= Rock Harbor (Massachusetts) =

Man-made harbor

Rock Harbor is a man-made harbor on Cape Cod Bay located on the border between Orleans, Massachusetts, and Eastham, Massachusetts.

A small commercial and charter fishing fleet docks in the harbor. The harbor is an artificial harbor and is dredged to maintain a depth of 4 feet at low tide.

== Battle of Rock Harbor (also known as the Battle of Orleans) ==

Rock Harbor was the site of a skirmish during the War of 1812 between British soldiers and local militia December 19, 1814.

During the occupation of the British off the coast of Cape Cod, a naval ship by the name of HMS Newscastle ran aground in the Billingsgate Shoal of Wellfleet on December 12, 1814. Equipment was thrown overboard to lighten the load so the ship could get off the shoal. The equipment floated down Cape Cod Bay to Rock Harbor where citizens destroyed some and harbored other items. On December 13 the British sent a vessel to Orleans in an attempt to retrieve the equipment. Finding the sloop Camel that had evaded the British blockade, full of provisions for the militia. The Camel was seized and a prisoner was charged with piloting the boat, but the American ran the boat aground in Wellfleet, where the provisions were re-captured and British soldiers taken prison and sent to Boston.

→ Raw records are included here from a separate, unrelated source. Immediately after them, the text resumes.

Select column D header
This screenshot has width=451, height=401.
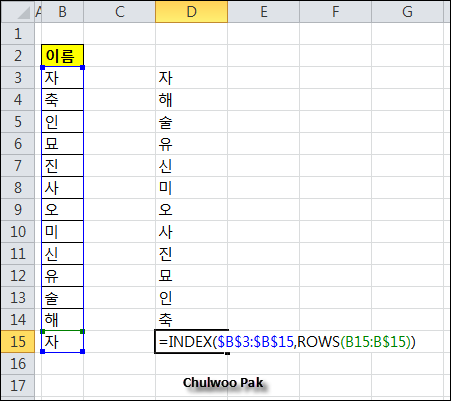point(191,12)
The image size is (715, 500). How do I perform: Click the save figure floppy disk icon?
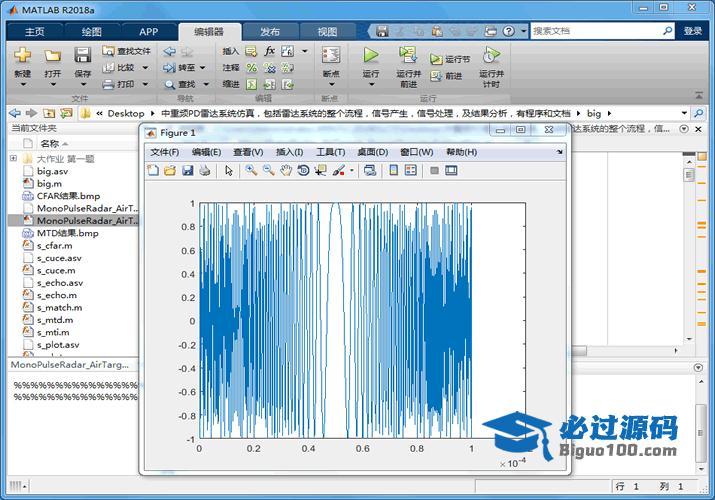(187, 171)
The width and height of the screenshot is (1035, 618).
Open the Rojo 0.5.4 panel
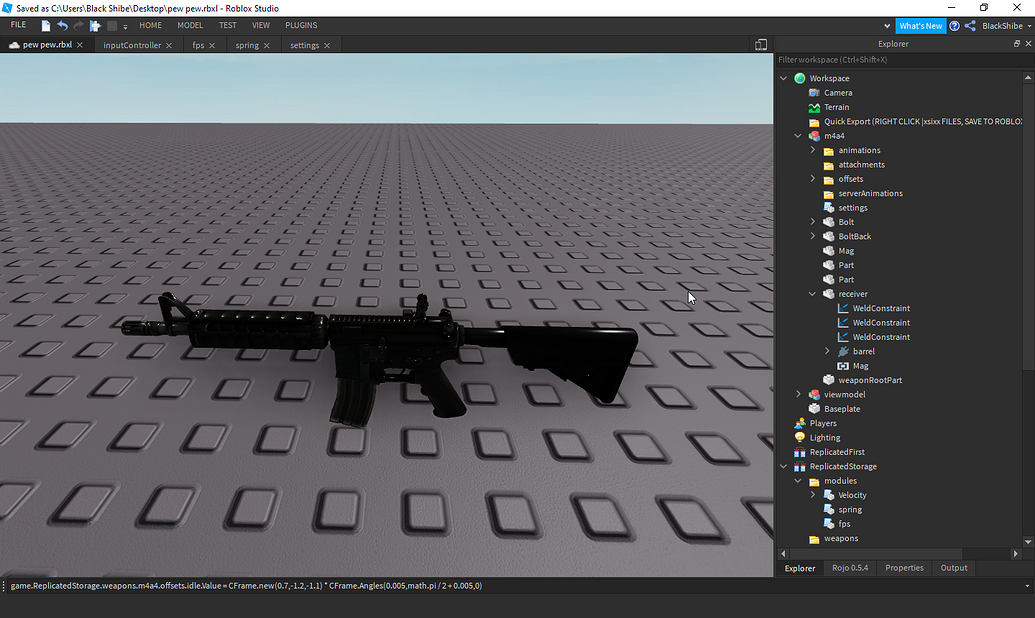coord(850,567)
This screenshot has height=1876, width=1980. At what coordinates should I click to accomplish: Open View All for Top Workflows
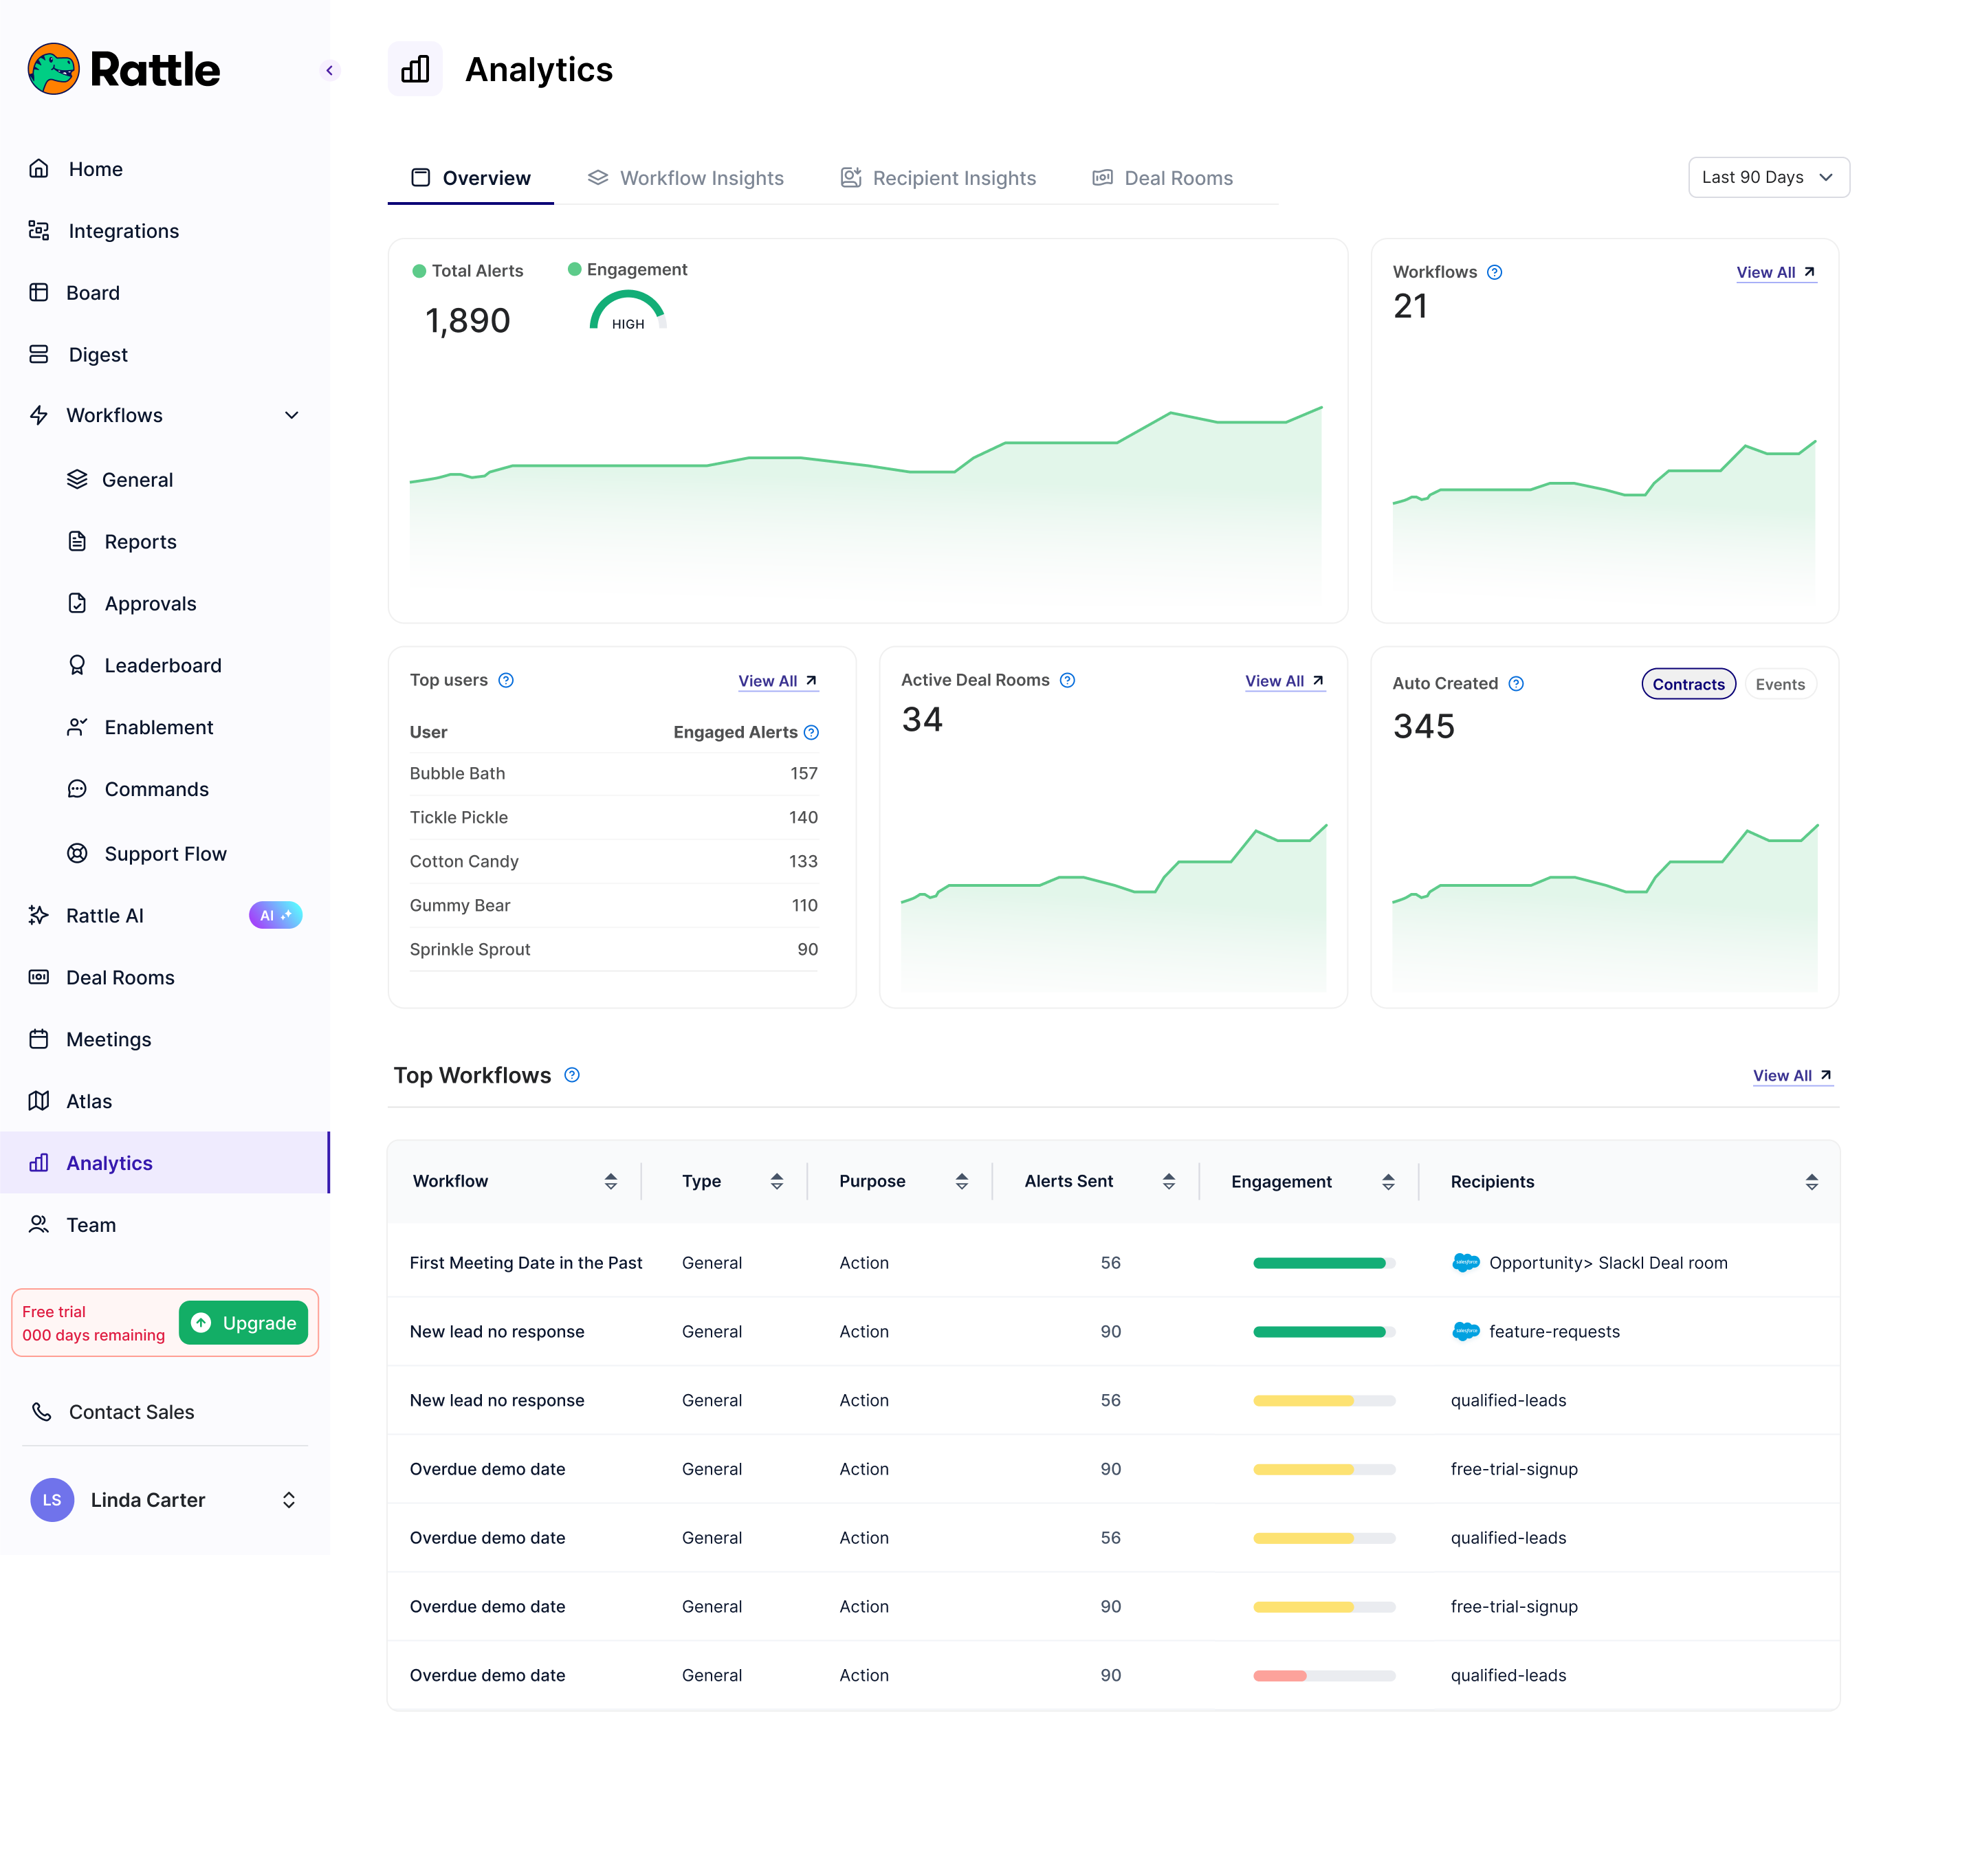click(x=1791, y=1075)
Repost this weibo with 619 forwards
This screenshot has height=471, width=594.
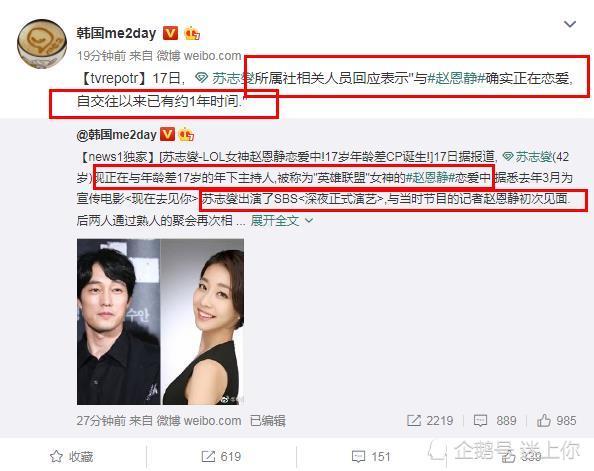coord(221,456)
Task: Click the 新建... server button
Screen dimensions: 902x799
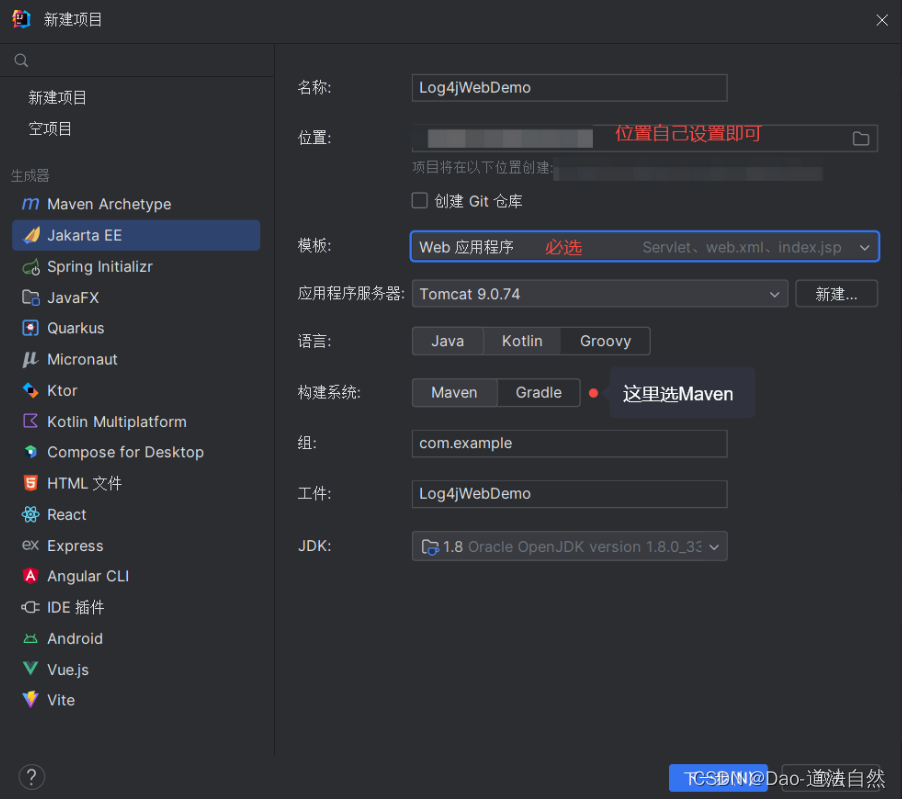Action: pyautogui.click(x=836, y=293)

On December 19 the British returned to Orleans and set fire to two boats in Rock Harbor which were extinguished by citizens. A schooner in the harbor, the Betsey, was captured by the British and an American prisoner charged with piloting it to Provincetown. The prisoner ran the seized boat aground at Yarmouth Beach, where the boat was recaptured, and British militia were imprisoned and sent to Salem.